With field cornerback a major concern with Lo Wood and Josh Atkinson battling it out for the job across from junior Bennett Jackson, don’t be surprised to see Slaughter working in at another spot, optimizing one of the Irish’s most flexible players. What looked like an experiment at cornerback earlier in the spring is now clearly cross-training.

“I don’t think it’s an experiment,” Kelly said. “He’s in there if we need him. If we get into a bind or we lose a guy or two, he can go in there. I remember when I played baseball, I carried two gloves: a catcher’s mitt and a first baseman’s glove. That’s kind of what we’re doing with Jamoris. He’s our safety, but he’s got to be ready to go if we need him.”

There’s no cornerback help coming in the fall, with Shepard gone and the Irish unable to bring in any other recruits after players like Yuri Wright and Anthony Standifer had to be taken off the recruiting board. While Cam McDaniel has shown promise in his 14 practices learning a new position, getting the cornerbacks off the field healthy is of the utmost importance, as is making sure Slaughter can play anywhere. With the coaches confident that Zeke Motta and Austin Collinsworth can handle safety reps, adding another dimension to Slaughter’s game will only help.


It’s a recruiting reunion on campus this weekend for the Irish.

In years past, the Blue-Gold game has been a showcase weekend for the Irish coaching staff as they unofficially welcome handfuls of recruits to campus. That’ll stay the same this weekend, though most recruits coming to campus have already given their pledge to the Irish.

Nine of the ten verbal commitments to the Irish will be in South Bend this weekend for the Blue-Gold game.

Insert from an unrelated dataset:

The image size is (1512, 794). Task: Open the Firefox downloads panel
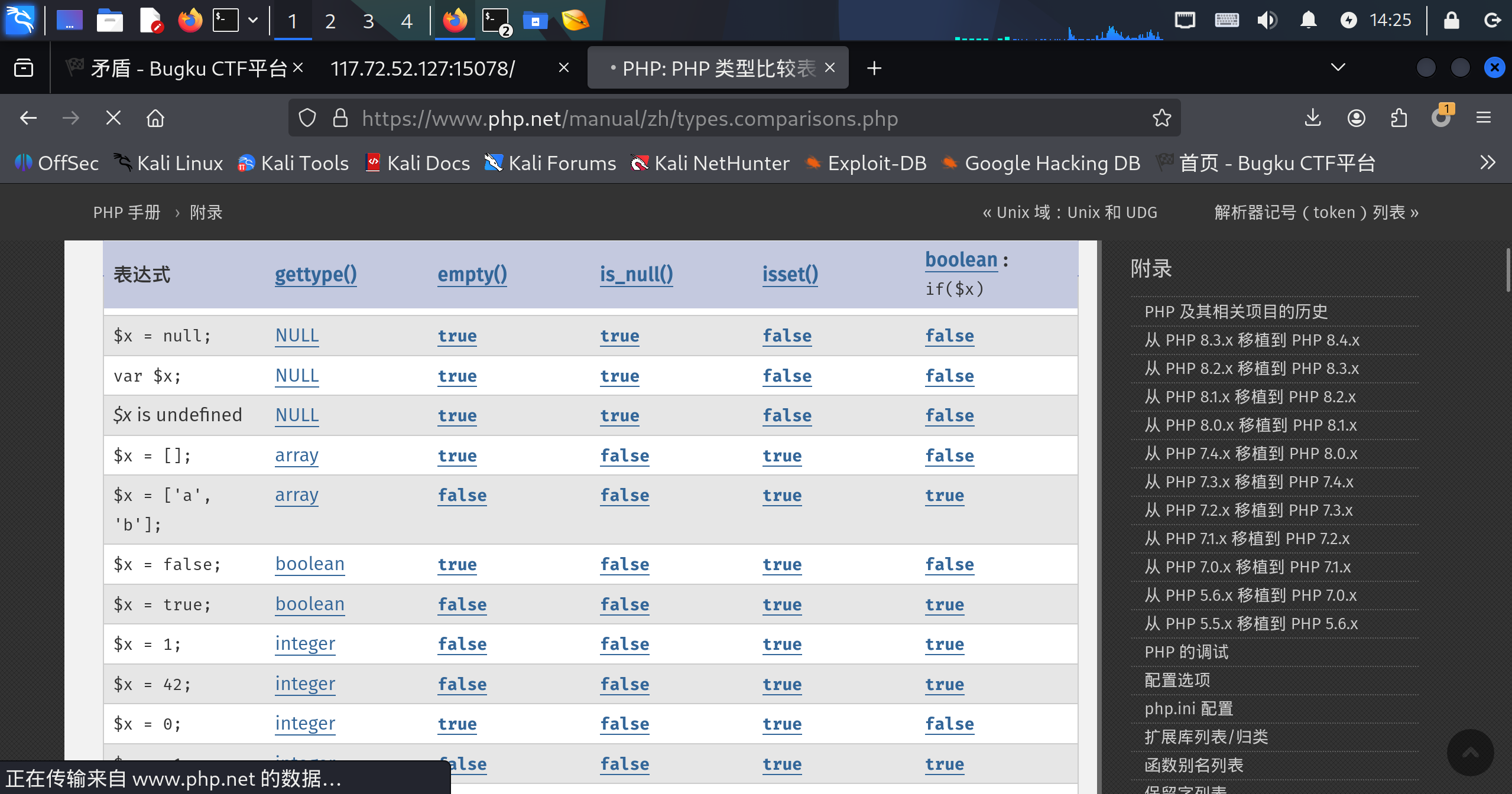click(x=1312, y=118)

Offensive linemen Hunter Bivin, Steve Elmer, Mike McGlinchey and Colin McGovern will all reunite after seeing each other at the Irish’s last junior day. They’ll be joined by cornerback Devin Butler, defensive end Jacob Matuska, wide receivers James Onwualu and Corey Robinson and quarterback Malik Zaire. The only commitment that can’t make it this weekend is New Jersey cornerback Rashad Kinlaw.

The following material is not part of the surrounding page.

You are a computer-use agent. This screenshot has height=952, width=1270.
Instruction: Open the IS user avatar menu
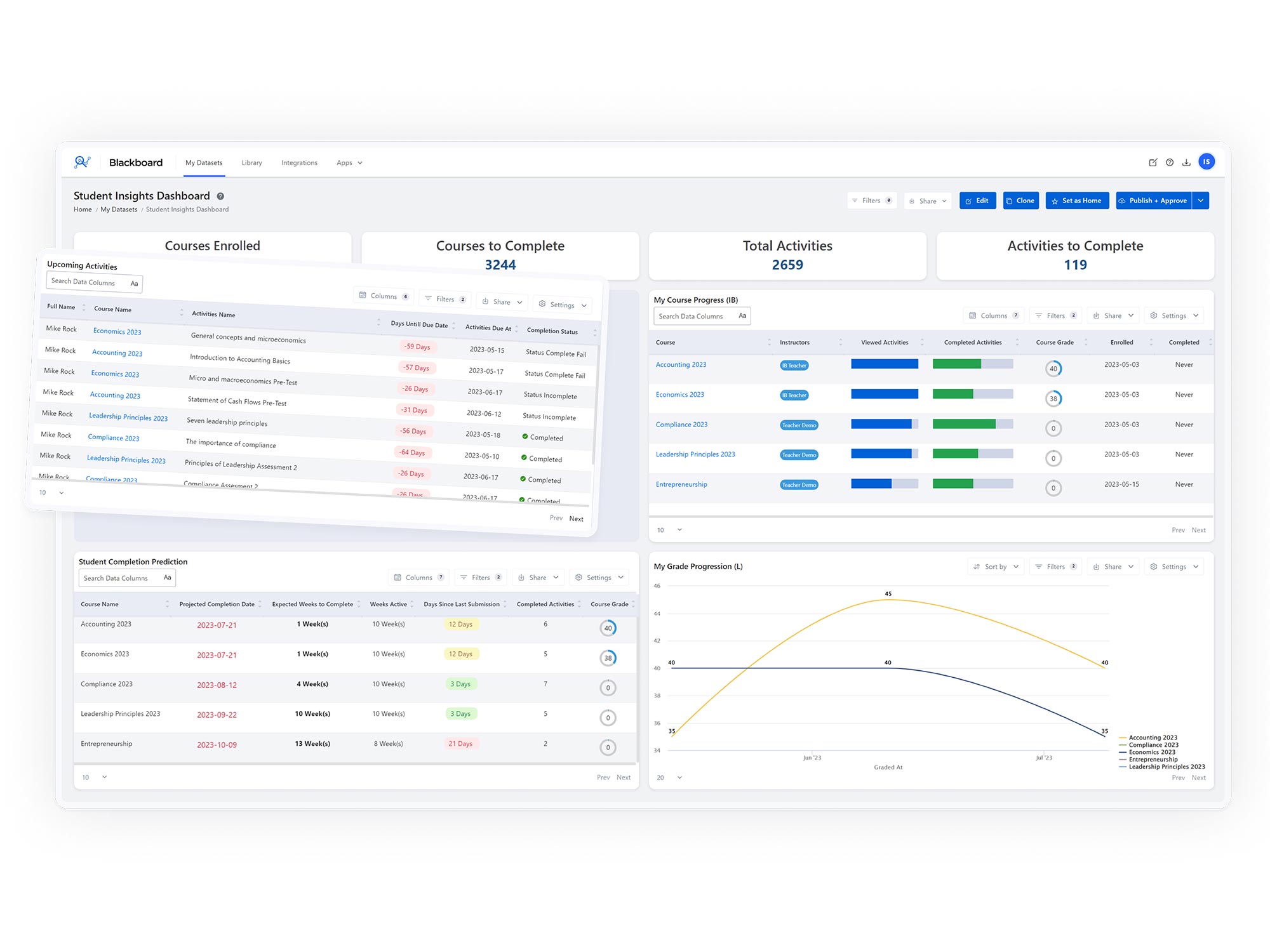[1206, 162]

The Irish hoped to get an appearance from uber-recruit Jaylon Smith, but the Fort Wayne product — who was timed running a 4.4, and dazzled at his regular outside linebacker/defensive end position before taking reps as a 6-foot-3, 230-pound shutdown cornerback at an Adidas combine recently — will be playing in a seven-on-seven tournament.

But fear not, Irish fans. Notre Dame has its own secret weapon working on Smith. None other than the school’s most popular athlete, All-American point guard Skylar Diggins. After Smith tweeted out candidates like Alabama, Ohio State, Notre Dame, and USC, Diggins — for all of her 230,439 followers to see — tweeted back at Smith, “Irish. Easy.”

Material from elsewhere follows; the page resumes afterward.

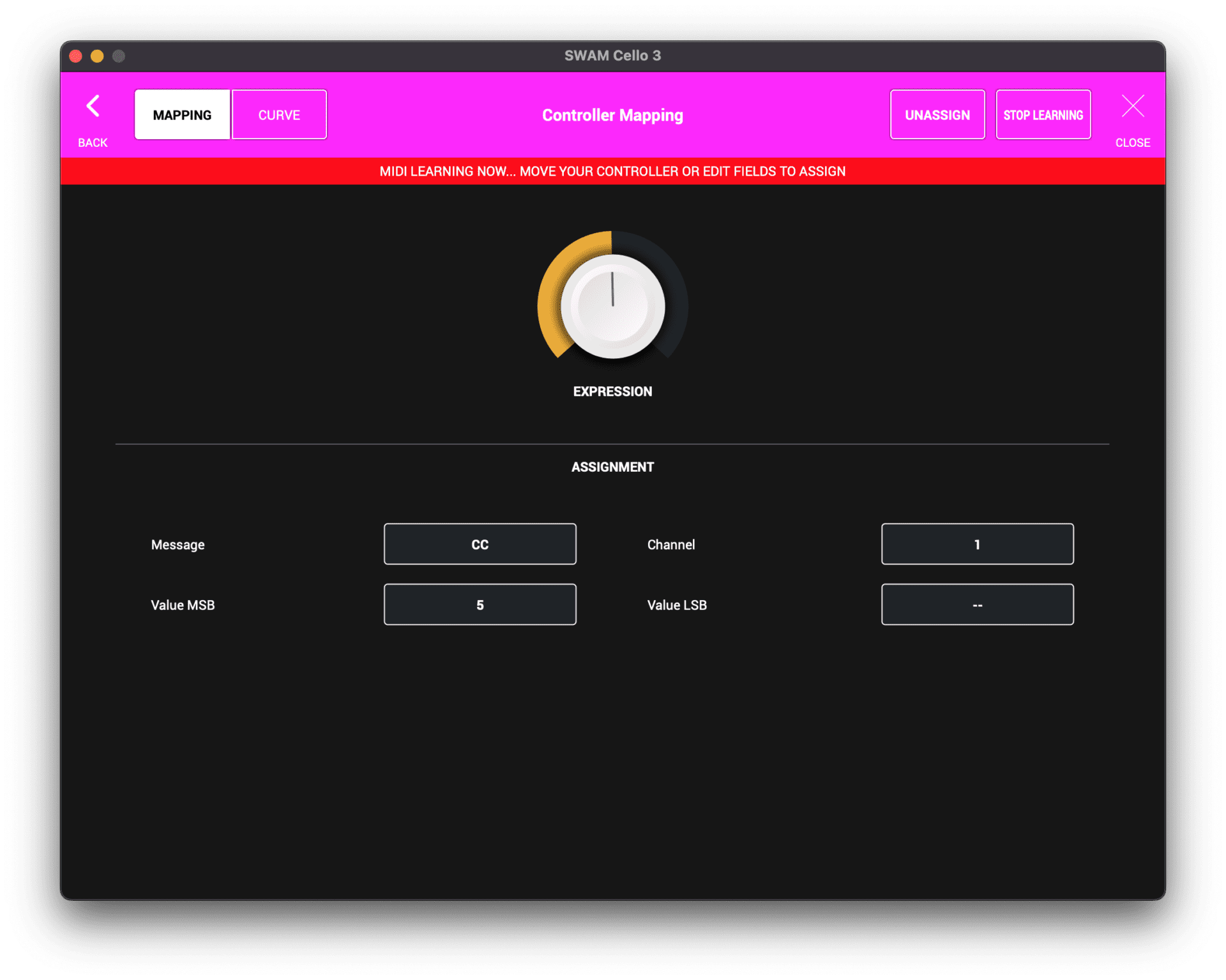The height and width of the screenshot is (980, 1226).
Task: Click the EXPRESSION label under knob
Action: tap(612, 391)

Blue-Gold performance is no indicator for future earnings.

There are plenty of reasons to watch the Blue-Gold game on Saturday. (First of all, it’s your last chance to watch the Irish on TV until you’re up at dawn to see them playing Navy in Dublin.) But take anything that happens on the field with a grain of salt. A great performance in the Blue-Gold game is just that: A great performance in a spring scrimmage. For every performance like Aaron Lynch had last season, there’s one by Kyle Budinscak, who racked up five sacks during the 2001 spring game. (He never had more than three sacks in a season.) Cierre Wood’s big 2010 Blue-Gold game was a sign of things to come, while Junior Jabbie‘s breakout 2007 performance is noting more than a fun footnote in Irish lore.

With live quarterbacks, ones-versus-ones, and legitimate competition at several key positions, there’s plenty you can glean from the only up-close look at the Irish we’ll get until Dublin. But a terrific (or terrible) performance by anyone — quarterbacks included — may be big news to us, but only one of many data-points to coaches.

Saturday will be a fun one and will likely give a few hints at what’s to come. But if you’re expecting to reach any conclusions, you’ll walk away disappointed.